2000 Fiscal Year Annual Research Report
Project/Area Number |
10660066
|
Research Institution | Azabu University |
Principal Investigator |
高田 直子 麻布大学, 環境保健学部, 助教授 (40120951)
|
Co-Investigator(Kenkyū-buntansha) |
日高 伸 埼玉県農林総合研究センター, 園芸支所, 専門調査員
|
Keywords | 緩効性肥料 / リン肥料 / アルギン酸ナトリウム / シクロデキストリン / 第二リン酸カルシウム |
Research Abstract |
今年度は、昨年度のポット試験の結果を基に、試作した2種類の緩効性リン肥料を用い、実際の圃場で市販のリン肥料と対比させて、コマツナの栽培試験を行った。 〔試験方法〕2種類の緩効性リン肥料ゲルビーズを試作した。
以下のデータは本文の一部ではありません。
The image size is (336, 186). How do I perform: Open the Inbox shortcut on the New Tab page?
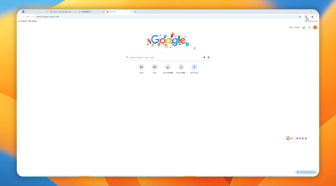tap(155, 67)
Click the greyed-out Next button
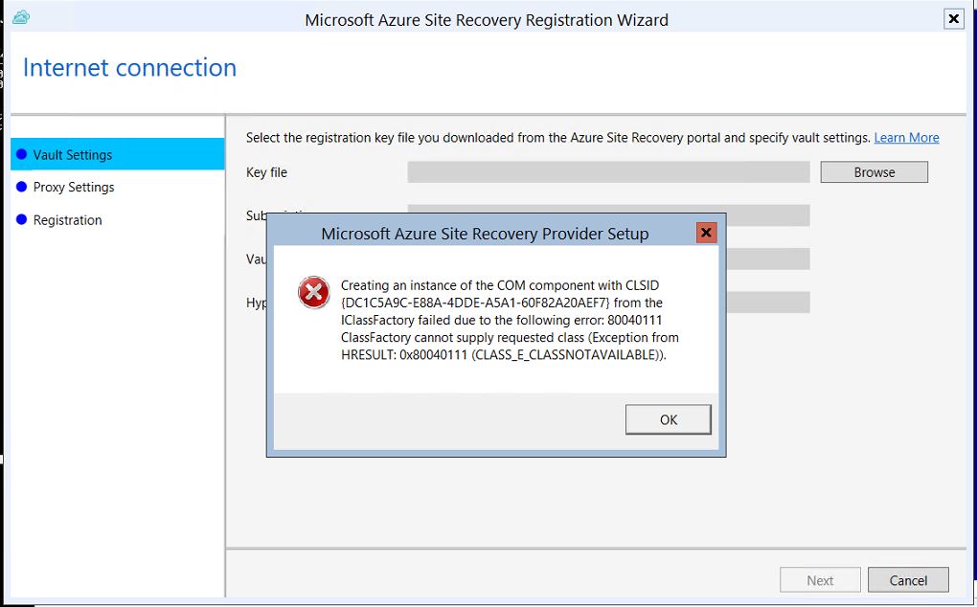The height and width of the screenshot is (607, 977). click(x=820, y=580)
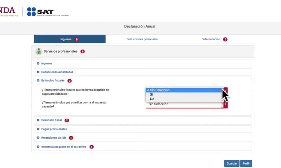
Task: Click the red badge beside Retenciones de ISR
Action: pyautogui.click(x=71, y=138)
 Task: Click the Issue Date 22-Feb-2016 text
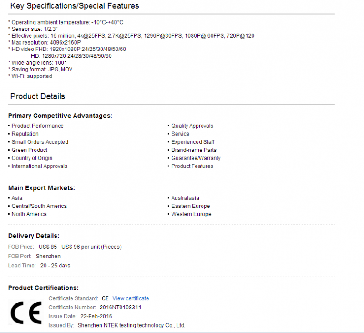96,316
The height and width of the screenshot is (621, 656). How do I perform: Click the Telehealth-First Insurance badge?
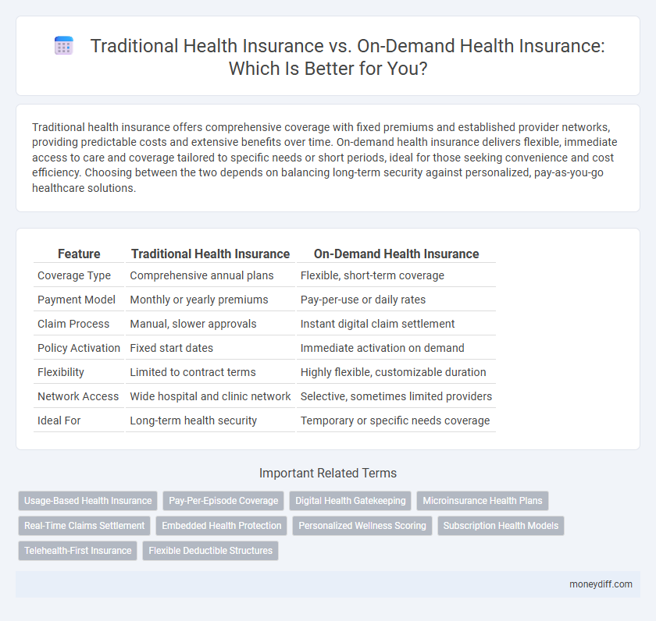tap(77, 551)
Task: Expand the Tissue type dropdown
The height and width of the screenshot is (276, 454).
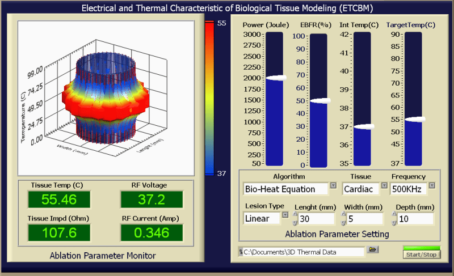Action: pyautogui.click(x=384, y=185)
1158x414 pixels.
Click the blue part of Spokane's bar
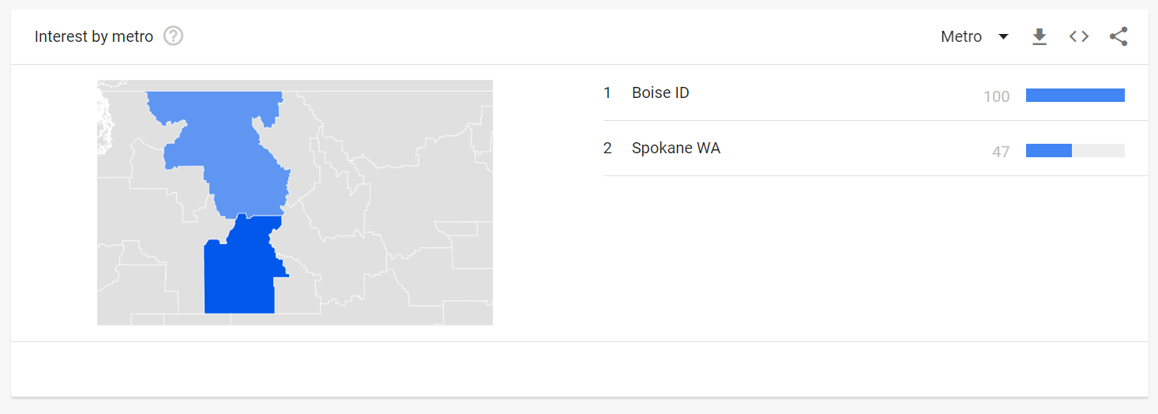(1048, 151)
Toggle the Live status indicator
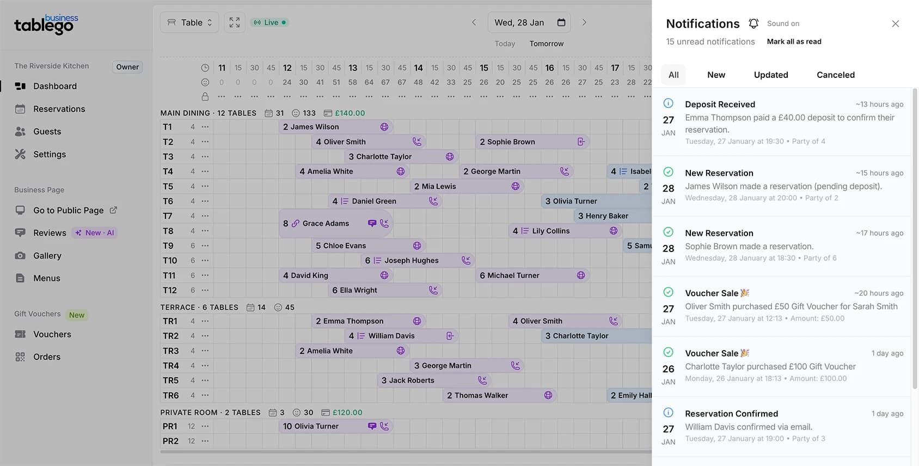The width and height of the screenshot is (919, 466). 270,22
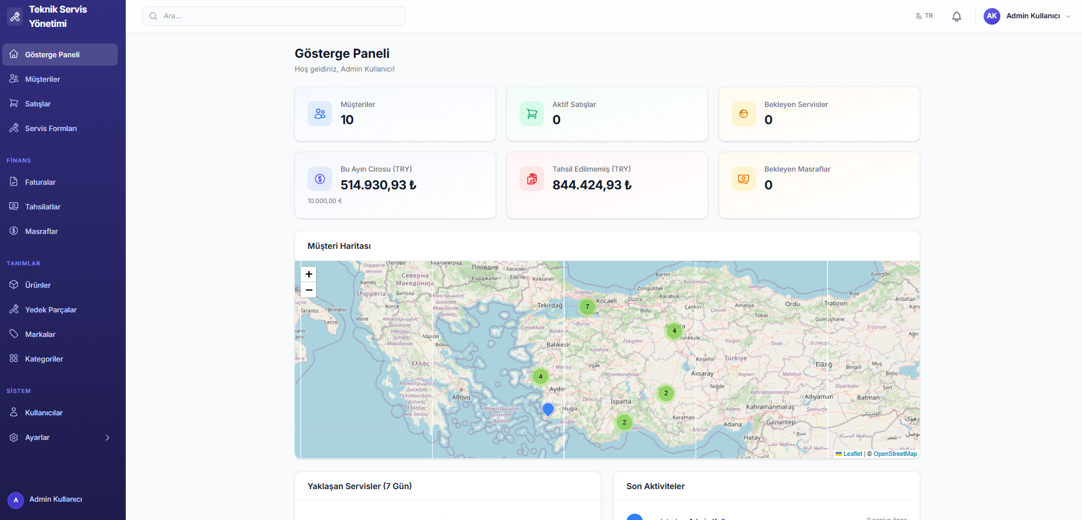
Task: Click the Bu Ayın Cirosu dollar icon
Action: 320,179
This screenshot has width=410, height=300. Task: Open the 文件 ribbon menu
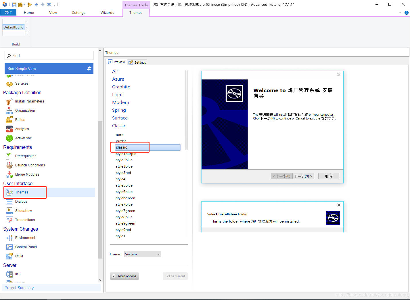8,12
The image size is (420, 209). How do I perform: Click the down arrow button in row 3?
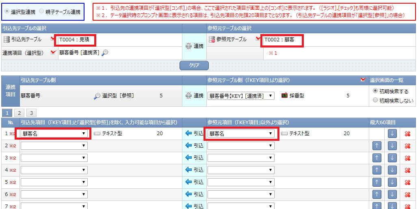(x=392, y=158)
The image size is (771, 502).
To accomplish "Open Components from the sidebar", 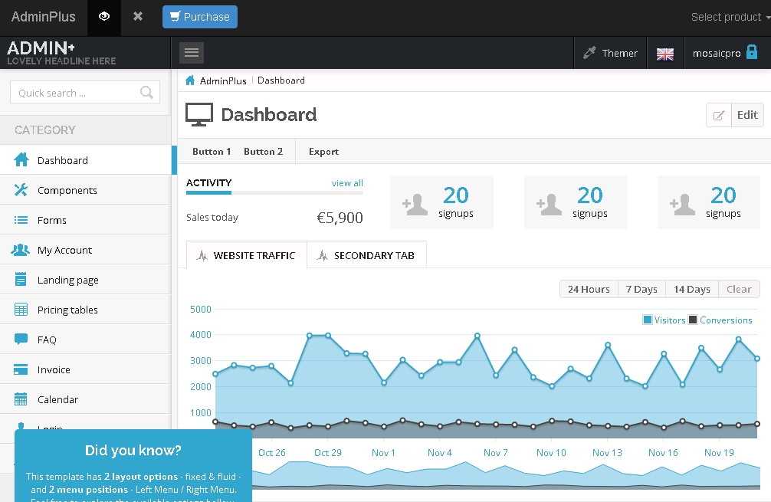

すなわち、シクロデキストリン(α-CD)およびCaHPO_4の40mM/L懸濁液50ml中に、アルギン酸Naを4%に溶解し、この液を、2%CaCl_2溶液50ml中に滴下してグルビーズ(αゲル)を、あるいはα-CDを添加しないゲルビーズ(Pゲル)を作成した。栽培試験は、10月下旬に埼玉県農林総合研究センター内の圃場で、試作したリン肥料を用いたαゲル区およびPゲル区、過石過リン酸石灰を用いた化成区、および対照区であるリン酸を施肥しない無リン酸区を設定し、それぞれ一畝ずつ耕作して15cm巾に施肥し、深さ20cmまで混合した。その他の肥料としては硫安、塩化カリウムを使用した。これらの区の施肥量はいずれもN:P_2O_5:K=16:15:16Kg/10aとした。施肥2日後、それぞれのリン肥料区にコマツナの種子を播種し、生育60日後に収穫し、コマツナ一本あたりの草丈(cm)、生重量(g)、乾燥重量(g)をもとめた。 〔結果および考察〕コマツナの栽培試験の結果、無リン酸区、αゲル区、Pゲル区、化成区の順に、平均草丈(cm)は32.0、38.0、40.0、34.5、一本あたりの平均生重は(g)59.5、129.39、147.19、78.79、一本あたりの平均乾重(g)は3.70、8.79、9.32、5.30であった。生育度はいずれの項目でもPゲル区、αゲル区、化成区、無リン酸区の順となり、Pゲル区およびαゲル区の乾重はそれぞれ化成区の1.76および1.66倍であった。この結果から、試作したリン肥料ゲルの有効性が確認された。また前年度のポット試験では、α-CDは気温の高い初夏期に圃場容水量60%区でリン酸の溶出を高めたが、実圃場の秋期ではαゲルの効果は少なく、容水量なども関係して、Pゲル区のほうで良い結果となったと考えられた。